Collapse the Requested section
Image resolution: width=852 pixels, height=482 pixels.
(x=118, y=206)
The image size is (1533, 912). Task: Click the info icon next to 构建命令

* * *

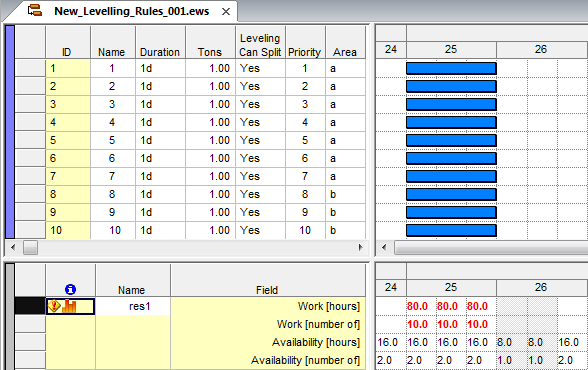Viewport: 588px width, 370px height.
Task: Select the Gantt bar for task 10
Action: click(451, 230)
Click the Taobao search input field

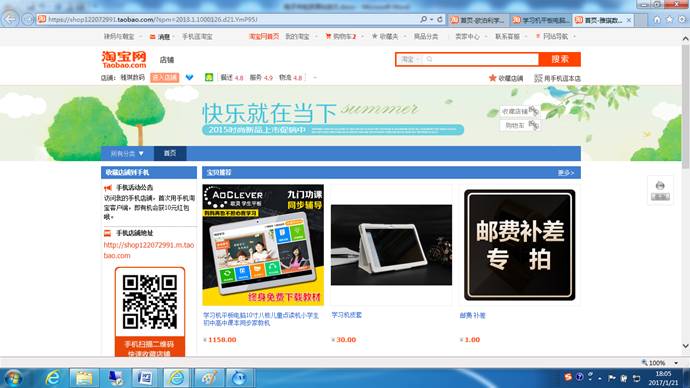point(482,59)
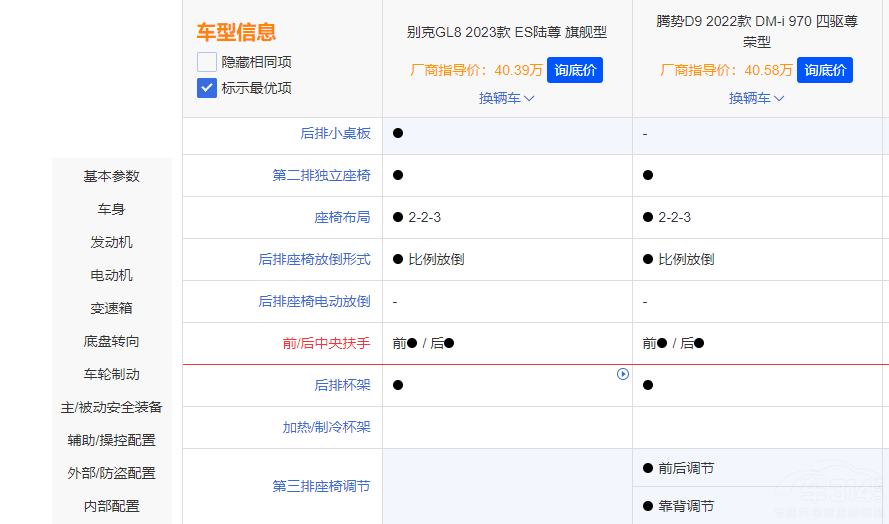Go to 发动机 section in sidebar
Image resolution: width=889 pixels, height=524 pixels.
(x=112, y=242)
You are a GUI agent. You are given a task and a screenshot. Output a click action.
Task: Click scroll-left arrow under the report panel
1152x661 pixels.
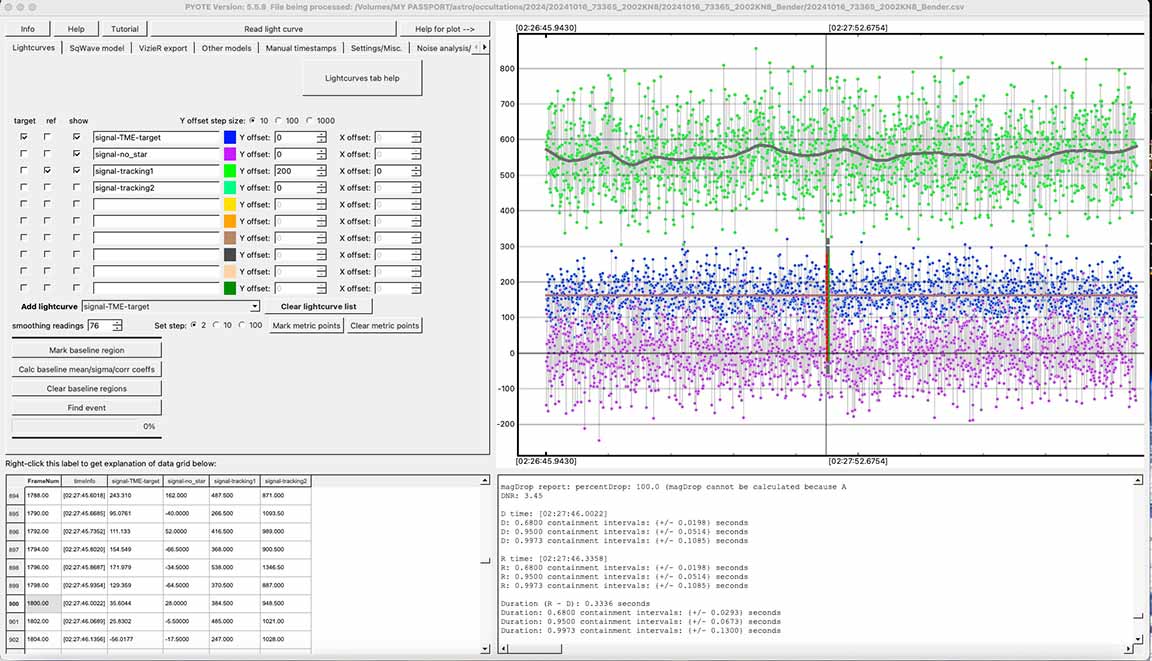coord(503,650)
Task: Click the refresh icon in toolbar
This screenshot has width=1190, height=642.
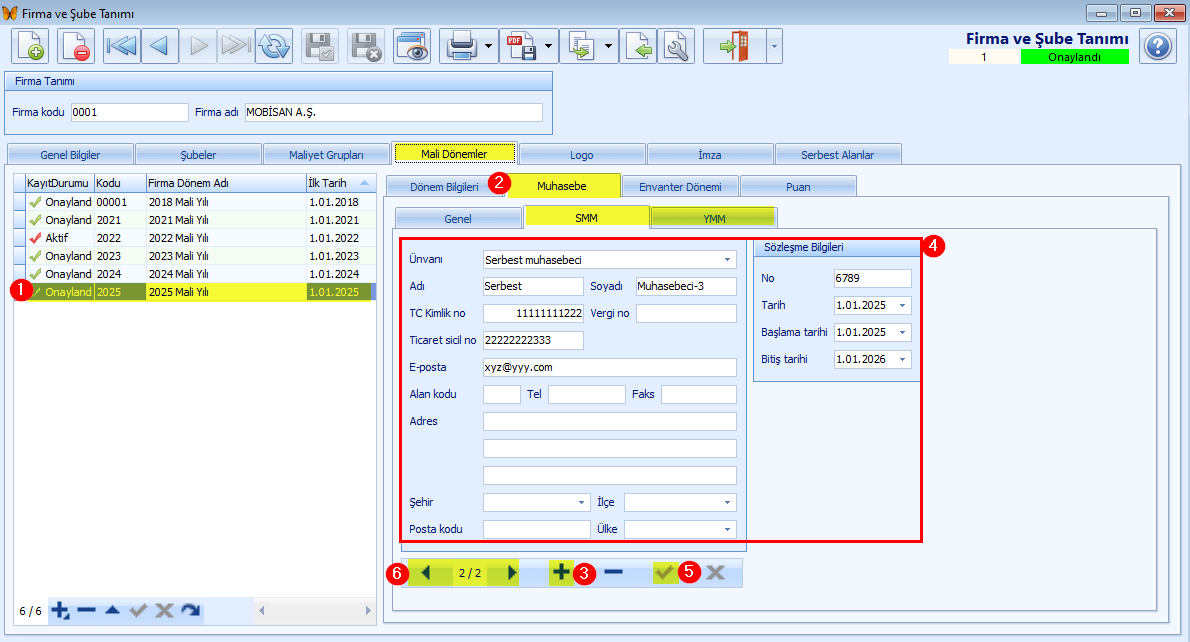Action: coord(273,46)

» Problem to work on
Out of the records above, set down only the lines from the one that contains "Click the Taobao search input field" through the one that contains "Task: Click the refresh icon in toolbar", unchanged and without the pictures.

» Final answer
Click the Taobao search input field

point(482,59)
Go to 发动机 section in sidebar
Image resolution: width=889 pixels, height=524 pixels.
(x=112, y=242)
You are a GUI agent. You are given a task and a screenshot. Output a click action.
Task: Click scroll-left arrow under the report panel
1152x661 pixels.
coord(503,650)
Task: Click the refresh icon in toolbar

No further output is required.